Daí a poucos dias eu daria os meus primeiros passos sozinho, completaria um ano de vida. Lá longe na Polónia, começava a guerra, a chamada II Grande Guerra Mundial. Em Lisboa a rua onde morava no Bairro de Alcântara, ainda era de macadame, havia carroças e ferradores em quase todas as lojas e pátios que a compunham. Cá em baixo, junto à passagem de nível da linha dos caminhos de ferro, erguia-se um mercado onde se vendia de tudo numa construção muito bonita toda em ferro e vidro, que foi demolida nos anos cinquenta para dar origem à Avenida de Ceuta. Junto a ela havia homens de baraços de corda ao ombro que se alugavam para fazer transportes de mercadorias ou trastes pesados às costas.
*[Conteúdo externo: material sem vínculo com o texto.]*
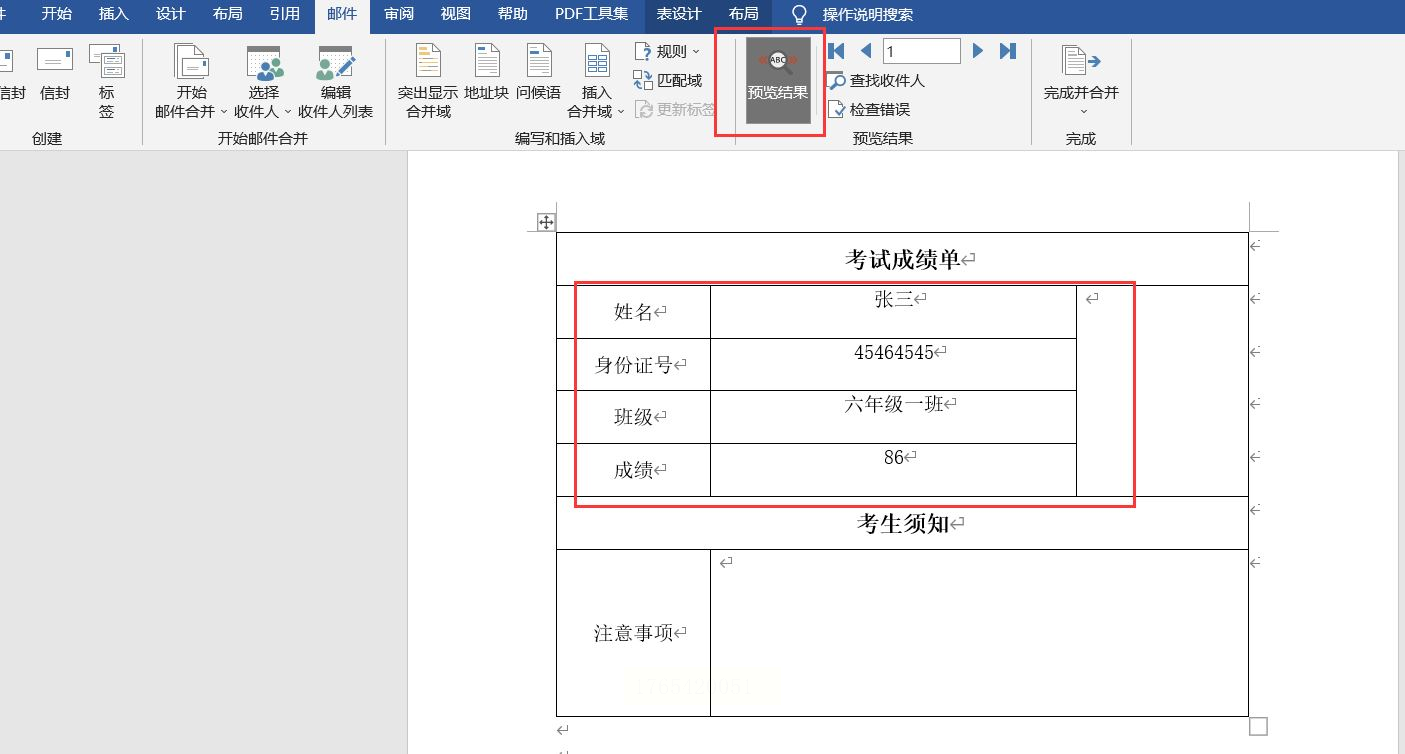Go to the previous record arrow
Viewport: 1405px width, 754px height.
click(x=866, y=51)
Começava lá a Calçada da Tapada onde, lá mais acima, junto a uma das entradas para a Tapada da Ajuda, ficava a escola, onde aprendi a ler e a escrever com o professor, Sr. Prudêncio, um professor negro, no longínquo ano de 1945, tinha acabado a guerra. Vi enterros passar na rua da escola, em carretas puxadas a cavalos, vestidos com arreios e colgaduras negras; vi, na mansarda do telhado da casa onde viviamos, os grandes rastos de luz dos holofotes que pesquisavam os céus em busca de possiveis ataques aéreos; vi camionetas e automóveis com cilindros enormes atrás ou ao lado da carroçaria, onde se queimava carvão de lenha que ia provocar o gás que substituia a gasolina que não havia; tive camisas costuradas pacientemente pela minha mãe,com a flanela dos filtros desse gás; vi as brochuras de propaganda de guerra, tanto dos aliados como dos alemães, que apareciam regularmente lá em casa; matei ratas à fisgada no caneiro de Alcântara, onde, a céu aberto, corriam os esgotos de grande parte da cidade. Enfim, tantas coisas que eu vi e vivi e fui feliz, mesmo quando lá fora, o Mundo parecia desabar.